Once you find the line below that has "The height and width of the screenshot is (480, 640).", output it and every line after it exactly, stopping after the line that has "Image resolution: width=720", with no pictures.

▶ _Collected data_
______________________________

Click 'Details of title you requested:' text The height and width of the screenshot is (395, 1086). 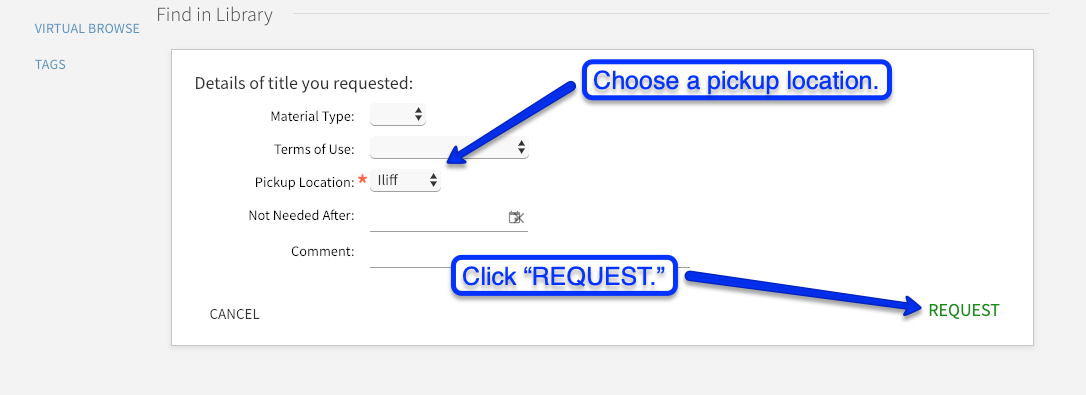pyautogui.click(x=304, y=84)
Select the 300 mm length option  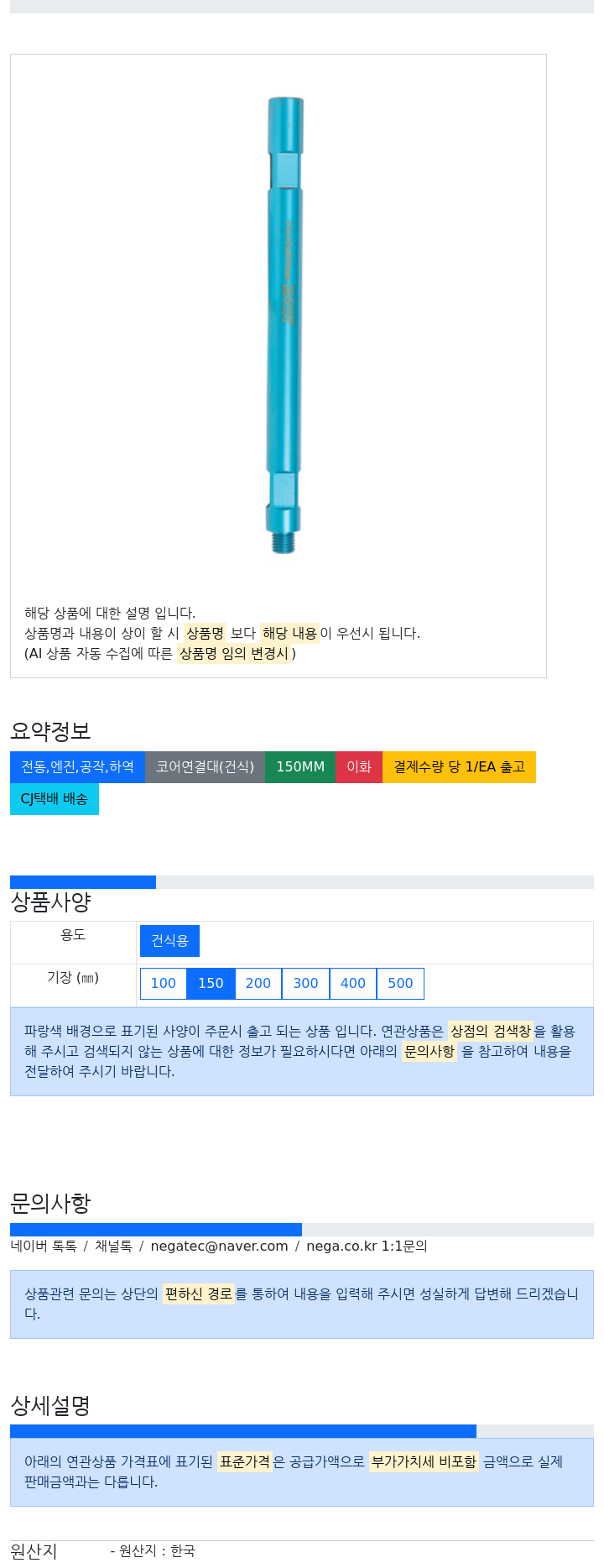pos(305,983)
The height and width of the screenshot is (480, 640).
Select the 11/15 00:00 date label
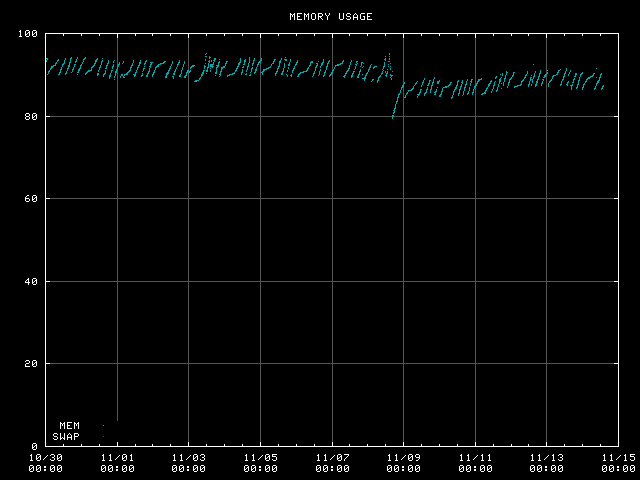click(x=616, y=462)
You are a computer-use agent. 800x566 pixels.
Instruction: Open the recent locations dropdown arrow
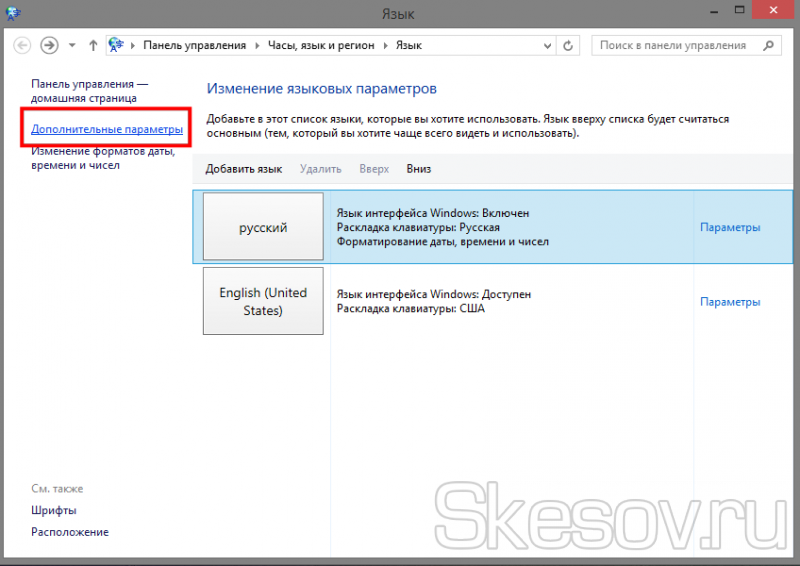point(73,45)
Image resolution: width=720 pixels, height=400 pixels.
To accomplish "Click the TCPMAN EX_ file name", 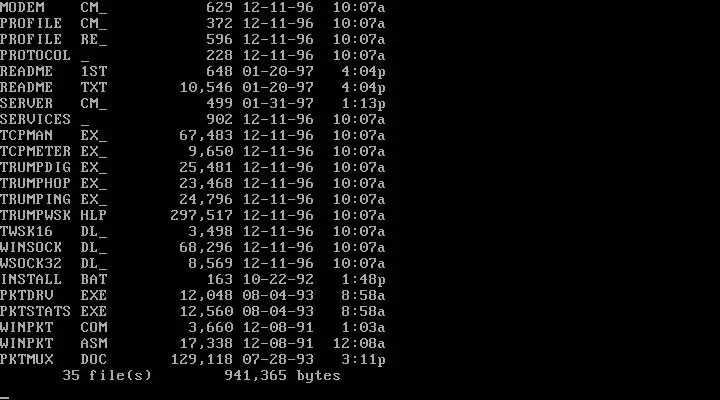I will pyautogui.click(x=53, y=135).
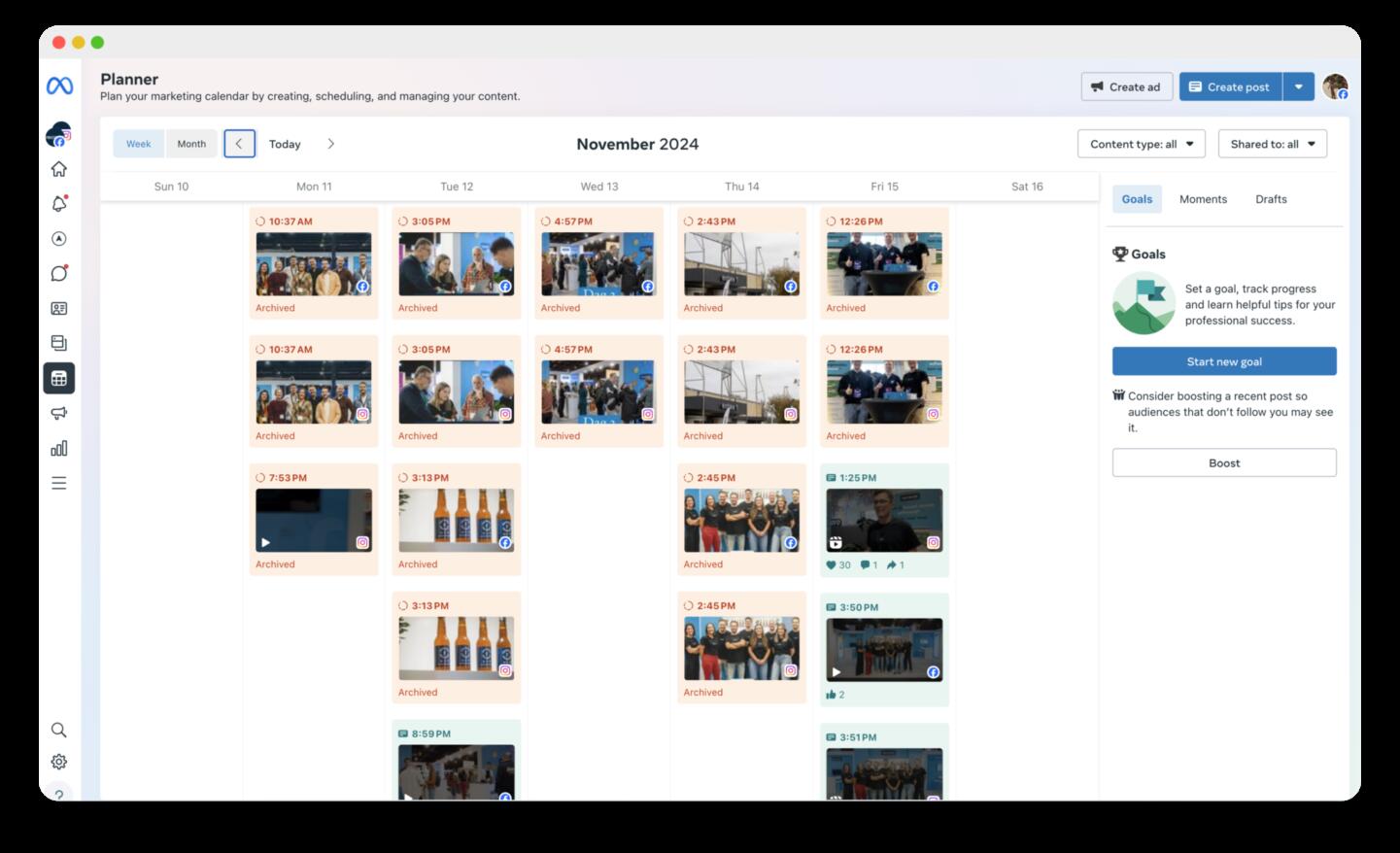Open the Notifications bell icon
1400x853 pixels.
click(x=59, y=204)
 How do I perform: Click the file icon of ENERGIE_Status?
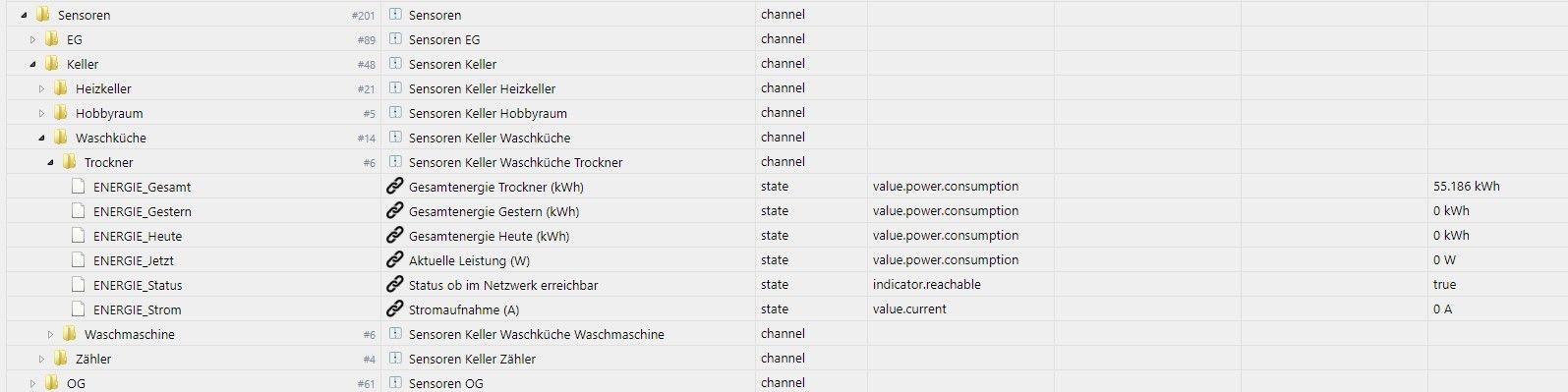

______________________________

▶ _Written answer_
The height and width of the screenshot is (480, 640).
Select the 11/15 00:00 date label
click(x=616, y=462)
You are a computer-use agent. 800x566 pixels.
Instruction: Open the recent locations dropdown arrow
point(73,45)
Image resolution: width=720 pixels, height=400 pixels.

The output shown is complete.